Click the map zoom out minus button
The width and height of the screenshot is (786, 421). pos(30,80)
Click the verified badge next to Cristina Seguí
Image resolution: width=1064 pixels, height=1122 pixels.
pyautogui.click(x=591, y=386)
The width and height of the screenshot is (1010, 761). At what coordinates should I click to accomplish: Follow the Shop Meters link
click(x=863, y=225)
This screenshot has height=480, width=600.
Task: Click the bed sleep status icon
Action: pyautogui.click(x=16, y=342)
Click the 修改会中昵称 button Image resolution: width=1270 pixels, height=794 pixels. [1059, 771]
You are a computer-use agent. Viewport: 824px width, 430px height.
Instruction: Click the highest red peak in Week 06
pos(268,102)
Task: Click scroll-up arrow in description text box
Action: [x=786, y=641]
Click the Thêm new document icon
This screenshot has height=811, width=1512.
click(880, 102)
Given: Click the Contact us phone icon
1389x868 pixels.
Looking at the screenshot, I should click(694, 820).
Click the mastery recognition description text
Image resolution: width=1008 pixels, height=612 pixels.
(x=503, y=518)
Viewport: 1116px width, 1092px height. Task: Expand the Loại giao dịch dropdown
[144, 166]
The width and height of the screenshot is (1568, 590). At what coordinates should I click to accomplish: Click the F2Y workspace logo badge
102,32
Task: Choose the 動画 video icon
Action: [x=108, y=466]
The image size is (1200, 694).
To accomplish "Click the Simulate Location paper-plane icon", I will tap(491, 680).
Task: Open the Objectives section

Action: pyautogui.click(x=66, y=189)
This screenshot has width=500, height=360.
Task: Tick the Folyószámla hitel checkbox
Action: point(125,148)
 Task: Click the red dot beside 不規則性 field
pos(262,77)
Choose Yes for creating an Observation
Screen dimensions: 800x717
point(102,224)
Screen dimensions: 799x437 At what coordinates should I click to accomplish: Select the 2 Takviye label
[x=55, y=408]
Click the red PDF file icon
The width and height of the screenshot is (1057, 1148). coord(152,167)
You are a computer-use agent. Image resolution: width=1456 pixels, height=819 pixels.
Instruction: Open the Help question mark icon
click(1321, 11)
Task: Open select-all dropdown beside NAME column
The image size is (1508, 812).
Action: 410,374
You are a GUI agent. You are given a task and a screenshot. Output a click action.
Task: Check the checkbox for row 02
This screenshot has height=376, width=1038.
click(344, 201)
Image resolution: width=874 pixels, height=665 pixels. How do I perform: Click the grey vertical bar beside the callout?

______________________________

Required work: Copy out all of the lines above word for word.

Exercise result:
Click the map zoom out minus button
The width and height of the screenshot is (786, 421). pos(30,80)
Click the verified badge next to Cristina Seguí
Image resolution: width=1064 pixels, height=1122 pixels.
pyautogui.click(x=591, y=386)
The width and height of the screenshot is (1010, 761). At what coordinates should I click to accomplish: Follow the Shop Meters link
click(x=863, y=225)
This screenshot has height=480, width=600.
Task: Click the bed sleep status icon
Action: pyautogui.click(x=16, y=342)
Click the 修改会中昵称 button Image resolution: width=1270 pixels, height=794 pixels. [1059, 771]
You are a computer-use agent. Viewport: 824px width, 430px height.
Instruction: Click the highest red peak in Week 06
pos(268,102)
Task: Click scroll-up arrow in description text box
Action: [x=786, y=641]
Click the Thêm new document icon
This screenshot has height=811, width=1512.
click(880, 102)
Given: Click the Contact us phone icon
1389x868 pixels.
Looking at the screenshot, I should click(694, 820).
Click the mastery recognition description text
Image resolution: width=1008 pixels, height=612 pixels.
(x=503, y=518)
Viewport: 1116px width, 1092px height. Task: Expand the Loại giao dịch dropdown
[144, 166]
The width and height of the screenshot is (1568, 590). At what coordinates should I click to accomplish: Click the F2Y workspace logo badge
102,32
Task: Choose the 動画 video icon
Action: [x=108, y=466]
The image size is (1200, 694).
To accomplish "Click the Simulate Location paper-plane icon", I will tap(491, 680).
Task: Open the Objectives section

Action: pyautogui.click(x=66, y=189)
This screenshot has width=500, height=360.
Task: Tick the Folyószámla hitel checkbox
Action: point(125,148)
 Task: Click the red dot beside 不規則性 field
pos(262,77)
Choose Yes for creating an Observation
Screen dimensions: 800x717
point(102,224)
Screen dimensions: 799x437 At what coordinates should I click to accomplish: Select the 2 Takviye label
[x=55, y=408]
Click the red PDF file icon
The width and height of the screenshot is (1057, 1148). coord(152,167)
You are a computer-use agent. Image resolution: width=1456 pixels, height=819 pixels.
Instruction: Open the Help question mark icon
click(1321, 11)
Task: Open select-all dropdown beside NAME column
The image size is (1508, 812).
Action: 410,374
You are a GUI agent. You are given a task and a screenshot. Output a click action.
Task: Check the checkbox for row 02
This screenshot has height=376, width=1038.
click(344, 201)
Image resolution: width=874 pixels, height=665 pixels. How do I perform: Click the grey vertical bar beside the callout?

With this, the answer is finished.